Sunday 22 November 1998
(pounds 9.99, Little, Brown)
Pearson's mission in writing this book is to convince us all that Belgium's reputation for being dull and dreary is completely undeserved. "Belgian mundanity," he states, "is a camouflage. But like all camouflage, this one, once recognised, quickly disappears to reveal the solid, eccentric shape beneath."
His account of the journey, taking him from Ostend in the North to Arlon in the South, is one of the most amusing things I have read for a long time. From the holiday house in East Flanders, the walls of which "sucked in brightness and burped back dust", to the mannerisms of his hosts, memorably one Monsieur Bonfond ("a pear-shaped man in a weekend sweater"), Pearson's observations are both fresh and funny.

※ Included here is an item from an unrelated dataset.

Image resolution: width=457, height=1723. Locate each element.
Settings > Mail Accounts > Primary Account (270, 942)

Perhaps the most refreshing thing about this odd combination of travel- writing, history and slapstick is that Pearson makes no pretence of sticking to the point. Anecdotes about adolescence mingle happily with character observations on irritating museum staff as Pearson, girlfriend and baby daughter in tow, bimbles around Belgium. He does not, thank God, drag us around too many worthy artefacts or yawn on about local custom. We get taken, instead, into endless grim guest-houses, on a whistle-stop tour of garden ornamentation in Flanders, and into the Paul Delvaux Museum, where, we are told, "the nipple count must be well into four figures".

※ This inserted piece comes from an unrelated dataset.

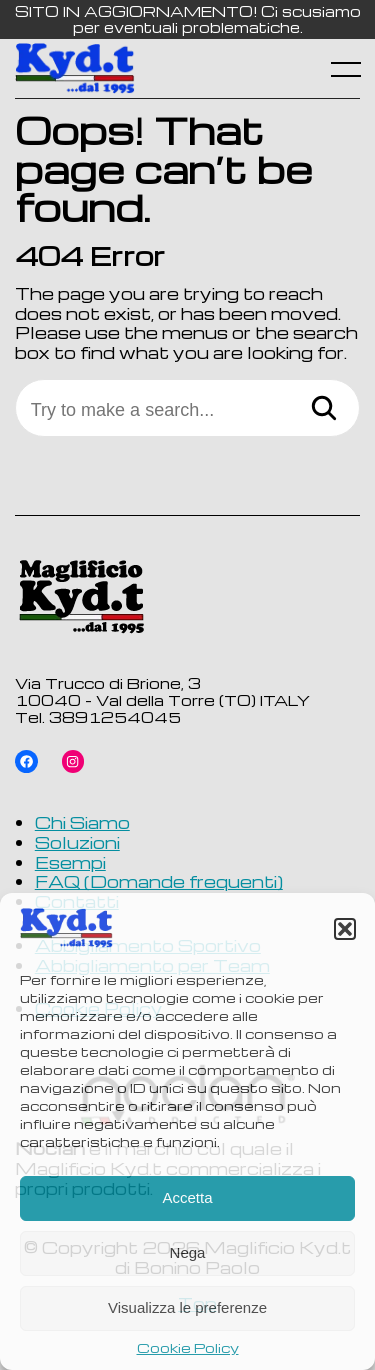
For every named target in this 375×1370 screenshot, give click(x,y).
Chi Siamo (82, 822)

In his ability to combine sharp observation with an unpretentious, often self-deprecating, tone, Pearson manages to convey both affection and admiration for a country which has been invaded so often that the inhabitants have tried to make it "look as uninteresting as possible in the hope that, in the future, their neighbours will simply ignore them or march right through on the way to somewhere that looks more exciting".